For those who have read my blog before, you may remember my coming out a few months ago. I am 31 years old and only recently admitted, outside of my imagination, that I am in fact attracted to both men and women. I found a Gay-Straight Alliance to join, and that makes me happy. I read Camp Kansas City every chance I get. I was enjoying the feeling of being in a LGBT friendly community. Until crass, careless jokes about being Gay or Lesbian were uttered at a table only a few feet away from me. In my first class last semester, I had depicted Penn Valley as open-minded and welcoming because that was what I had felt when I visited during Ally Week. These three men sat cracking jokes and laughing their heads off. I wanted so much to stand up and say something, but my throat contracted with tears and I found myself rushing off for the solace of one of the campus' restrooms. After calming down I saw the men had gone from the cafeteria. So, I chose to vent to you, my readers. I do not understand how, so close to the obtainment of Civil Rights to all, we can still have biases and hateful. How can we claim to be a true melting pot of the world if we hate people for their gender, sexual preference, religion or other things that should be so easy to accept in a, "Oh you're ______? That's neat! I'm __________!" kind of way.

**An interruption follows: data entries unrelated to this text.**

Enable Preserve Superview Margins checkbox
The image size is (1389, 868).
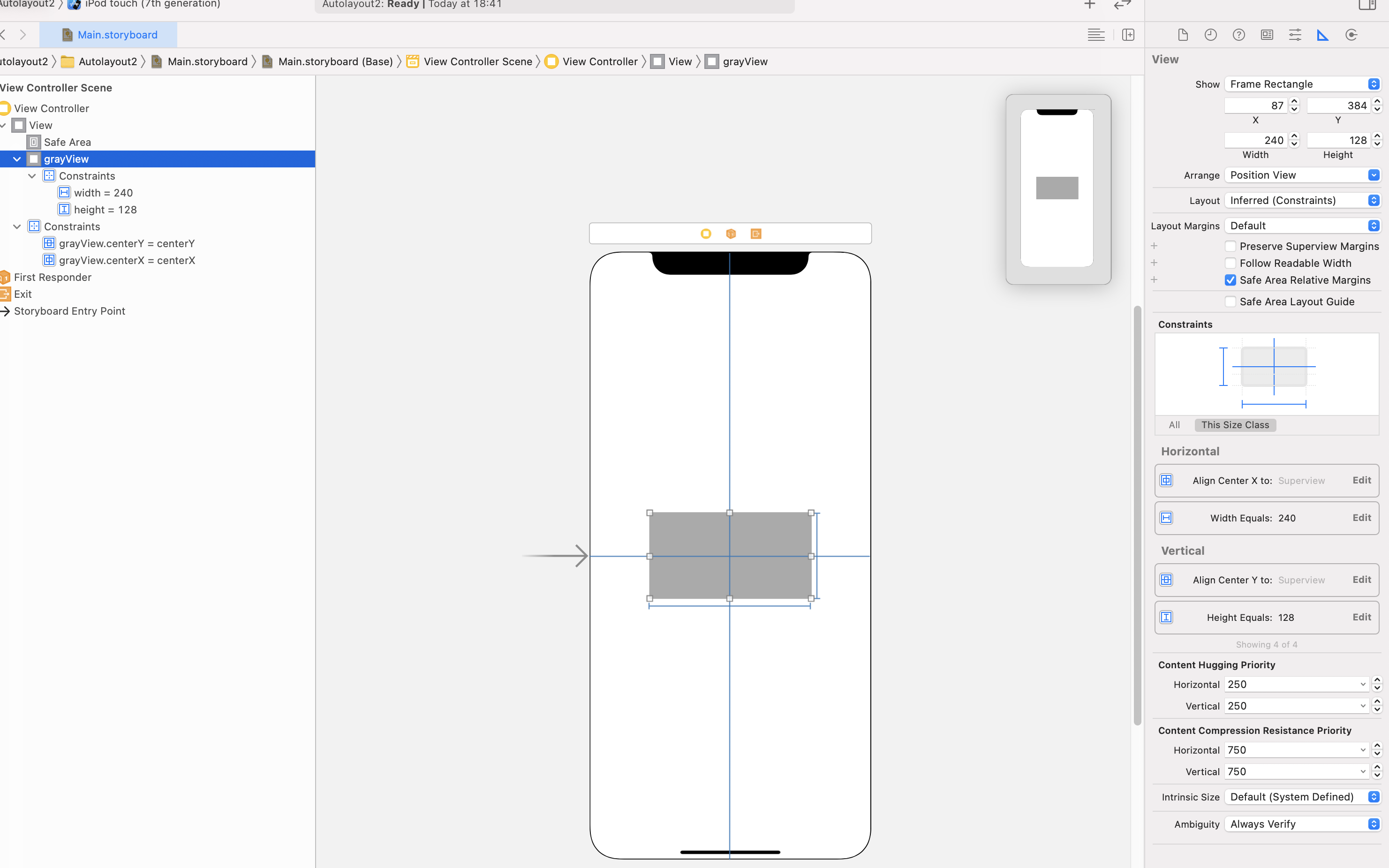[x=1230, y=246]
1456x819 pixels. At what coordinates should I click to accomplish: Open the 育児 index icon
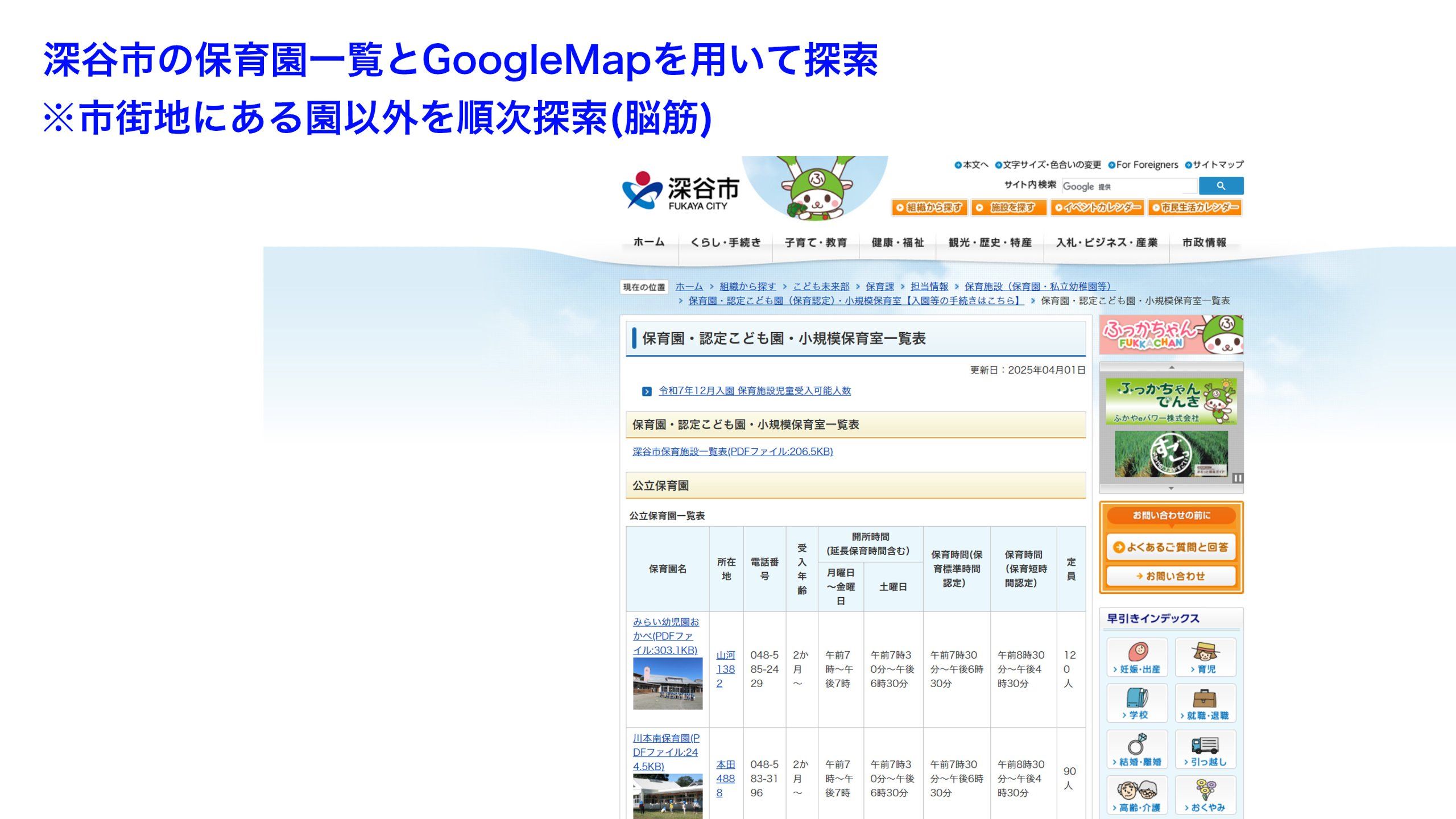tap(1205, 657)
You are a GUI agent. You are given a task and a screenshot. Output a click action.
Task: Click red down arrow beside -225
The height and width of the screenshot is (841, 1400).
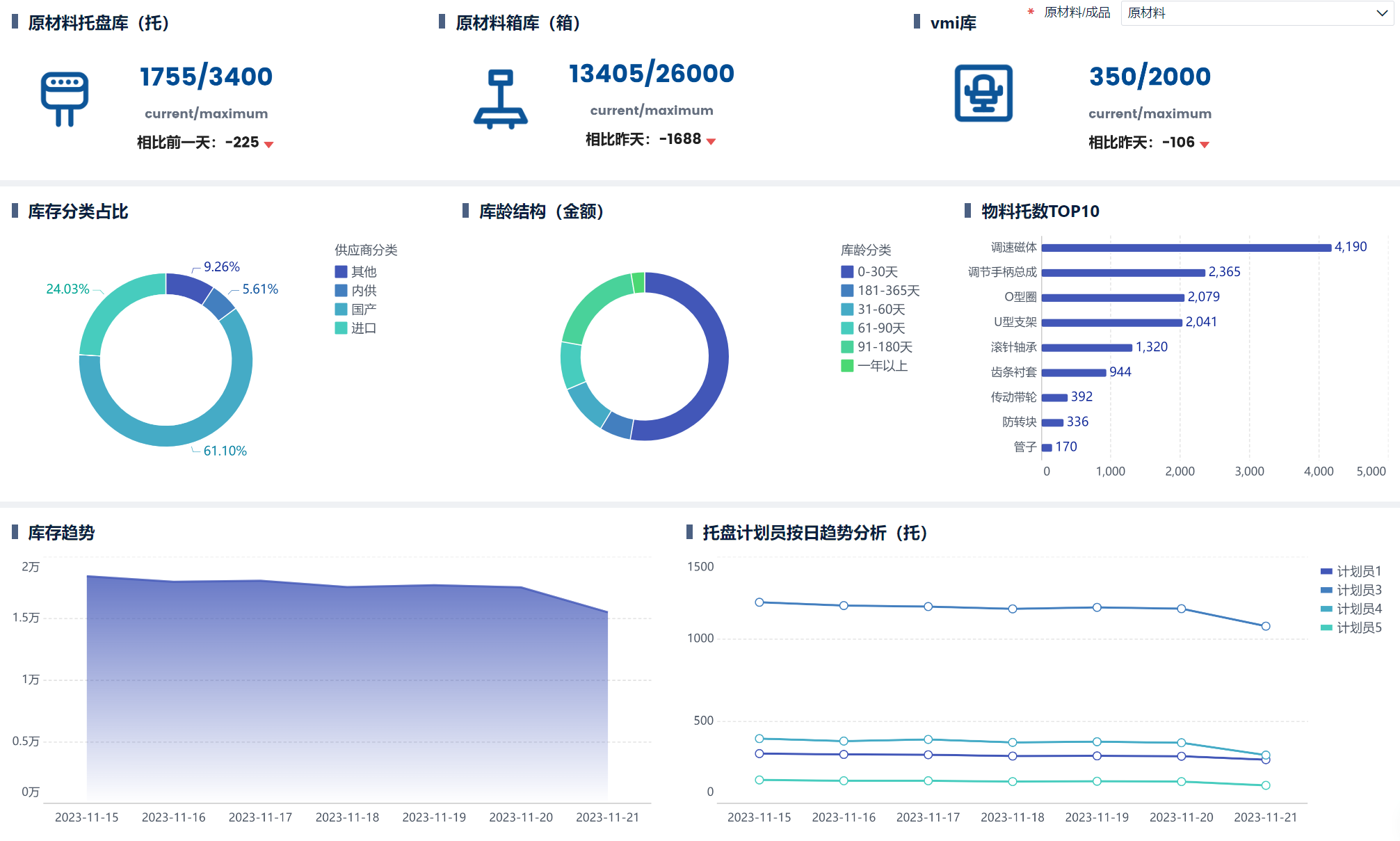point(269,145)
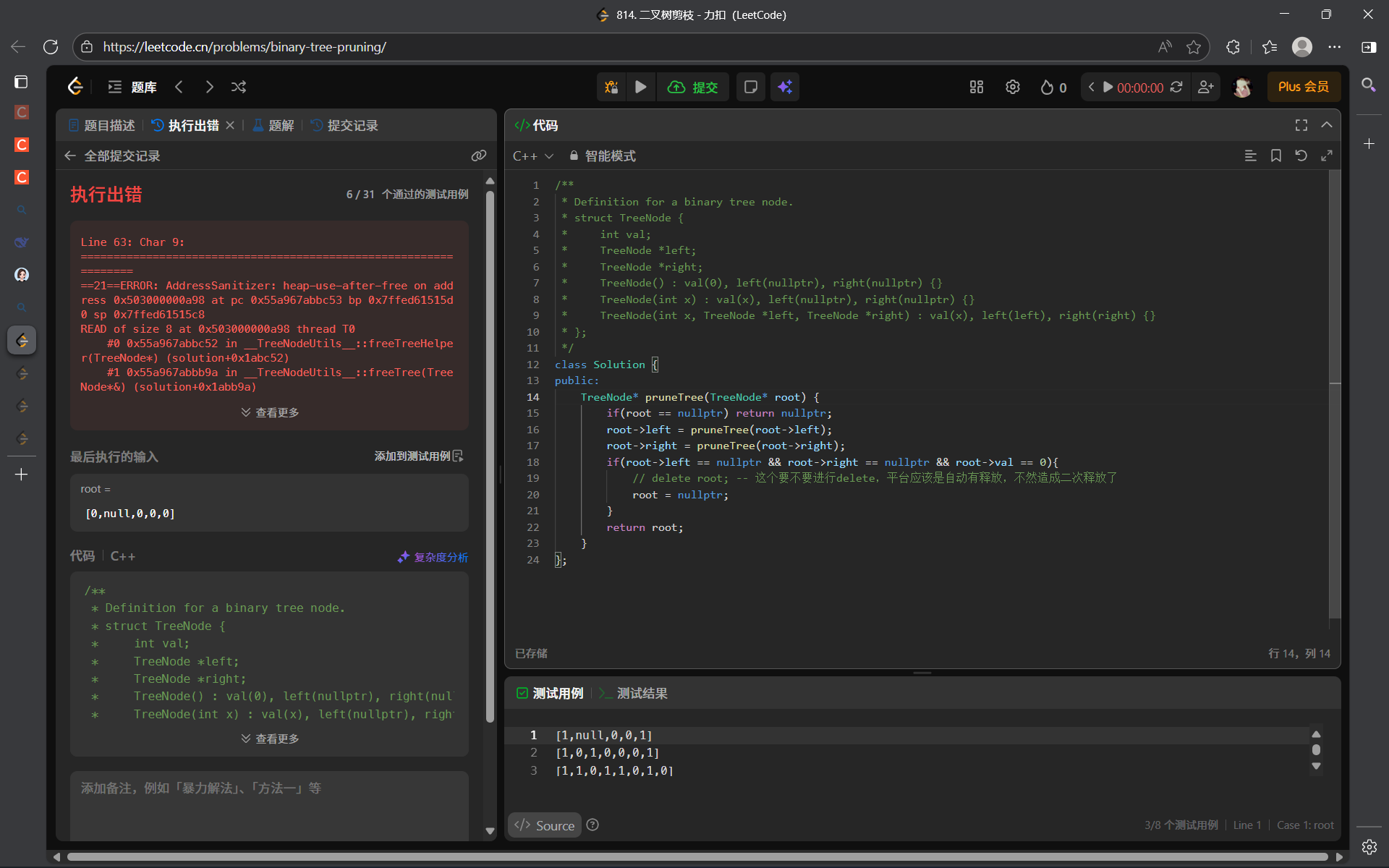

I am furthered saddened to know that racism is still raging through our once great nation. Yes, once great, but no longer, in my eyes. How can we be great if our president speaks down about us to foreign countries? If we still rally against Marriage Equality? If we still see a person's skin color, eye orientation, or accent and judge them before we even know them. I understand caution but to condemn all for actions by a small sanction of their race, religion, creed, or whatever, is just wrong. Why can I see it, but not everyone else? I wrote an essay on how it is where I am from. I felt it gave me a great opening to show how different every single town of our country can be. In Richland, Washington, I was seen as an equal, a friend, a playmate (I was young then). In Belton, MO, I was invisible except to the police woman I met when I got lost. In Kansas City, MO I found myself a victim of hate. Just because I am "White". I'm sorry, I am not a color. I am a Human Being. As are all of you, my fine readers. We all deserve to be treated with respect and to be given a chance to show our true selves to others and then be judged. If you meat me, get to know me and find my ideals clash with yours, we should be able to accept our differences and move on.
It SHOULD be that simple. I fear for my children and dread the future they may face as adults. Will it STILL be full of hate or will those in the movements for equality and acceptance have won their arguments? Only time will tell.